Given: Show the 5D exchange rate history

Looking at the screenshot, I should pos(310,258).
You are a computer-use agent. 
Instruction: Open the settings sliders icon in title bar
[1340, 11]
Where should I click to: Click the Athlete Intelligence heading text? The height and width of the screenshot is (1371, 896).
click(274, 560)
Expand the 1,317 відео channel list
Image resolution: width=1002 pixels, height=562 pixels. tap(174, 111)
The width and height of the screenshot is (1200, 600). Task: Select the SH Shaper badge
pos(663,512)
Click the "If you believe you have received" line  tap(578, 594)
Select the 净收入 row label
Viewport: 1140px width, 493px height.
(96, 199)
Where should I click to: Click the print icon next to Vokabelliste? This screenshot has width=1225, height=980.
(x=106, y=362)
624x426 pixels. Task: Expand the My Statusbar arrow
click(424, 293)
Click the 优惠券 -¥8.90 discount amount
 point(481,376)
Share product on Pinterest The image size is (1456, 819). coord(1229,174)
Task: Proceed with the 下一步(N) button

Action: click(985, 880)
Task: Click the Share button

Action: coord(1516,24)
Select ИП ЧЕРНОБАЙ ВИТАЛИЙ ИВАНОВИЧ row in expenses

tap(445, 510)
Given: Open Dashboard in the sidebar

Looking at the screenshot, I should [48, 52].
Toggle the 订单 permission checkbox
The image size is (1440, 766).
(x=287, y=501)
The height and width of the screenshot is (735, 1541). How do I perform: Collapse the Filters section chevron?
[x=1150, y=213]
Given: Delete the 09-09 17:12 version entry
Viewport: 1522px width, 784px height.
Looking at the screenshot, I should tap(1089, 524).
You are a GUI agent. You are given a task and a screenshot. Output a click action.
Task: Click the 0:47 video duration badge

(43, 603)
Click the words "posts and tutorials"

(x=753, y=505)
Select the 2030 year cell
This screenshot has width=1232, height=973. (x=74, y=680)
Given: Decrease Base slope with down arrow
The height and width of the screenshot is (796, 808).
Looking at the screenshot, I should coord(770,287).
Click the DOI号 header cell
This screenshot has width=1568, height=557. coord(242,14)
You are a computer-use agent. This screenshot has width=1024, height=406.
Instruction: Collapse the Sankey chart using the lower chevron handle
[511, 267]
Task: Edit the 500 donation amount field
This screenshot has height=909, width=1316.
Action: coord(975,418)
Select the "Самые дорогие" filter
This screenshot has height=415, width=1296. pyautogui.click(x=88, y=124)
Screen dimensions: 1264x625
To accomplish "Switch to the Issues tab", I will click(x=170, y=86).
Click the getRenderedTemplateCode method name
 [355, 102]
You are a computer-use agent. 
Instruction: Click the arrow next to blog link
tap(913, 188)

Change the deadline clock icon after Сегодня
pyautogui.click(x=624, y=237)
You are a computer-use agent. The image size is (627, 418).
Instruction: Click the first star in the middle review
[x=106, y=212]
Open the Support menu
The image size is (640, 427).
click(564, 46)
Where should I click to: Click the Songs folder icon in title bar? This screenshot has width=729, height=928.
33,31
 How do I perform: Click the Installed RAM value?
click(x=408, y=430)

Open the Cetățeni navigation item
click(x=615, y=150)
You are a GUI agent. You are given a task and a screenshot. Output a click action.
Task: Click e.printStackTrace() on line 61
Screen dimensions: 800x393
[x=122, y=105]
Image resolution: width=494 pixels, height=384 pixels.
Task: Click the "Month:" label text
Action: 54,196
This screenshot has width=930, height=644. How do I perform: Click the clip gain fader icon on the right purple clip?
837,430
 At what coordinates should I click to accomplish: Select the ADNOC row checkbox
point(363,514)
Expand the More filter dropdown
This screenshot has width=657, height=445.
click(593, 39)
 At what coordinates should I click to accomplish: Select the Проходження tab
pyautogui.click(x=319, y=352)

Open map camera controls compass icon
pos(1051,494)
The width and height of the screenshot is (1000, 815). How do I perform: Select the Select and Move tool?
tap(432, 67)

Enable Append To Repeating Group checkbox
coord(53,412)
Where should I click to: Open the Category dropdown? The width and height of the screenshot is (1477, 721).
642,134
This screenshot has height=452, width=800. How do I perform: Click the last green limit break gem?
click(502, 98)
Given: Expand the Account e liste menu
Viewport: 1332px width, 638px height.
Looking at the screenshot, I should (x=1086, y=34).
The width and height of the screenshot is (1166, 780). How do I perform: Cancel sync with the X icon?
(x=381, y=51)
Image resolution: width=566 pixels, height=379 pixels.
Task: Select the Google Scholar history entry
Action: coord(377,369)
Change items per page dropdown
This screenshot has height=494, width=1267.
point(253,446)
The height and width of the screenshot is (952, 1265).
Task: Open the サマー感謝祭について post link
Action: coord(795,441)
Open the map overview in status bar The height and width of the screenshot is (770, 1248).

WORK ITEM:
Collect, from the material above, every line containing the word "computer".

EXERCISE ANSWER:
You are a computer-use agent. 
You are a computer-use agent. This screenshot has width=1024, height=406.
You are a computer-use agent. 
You are a computer-use agent. The image size is (627, 418).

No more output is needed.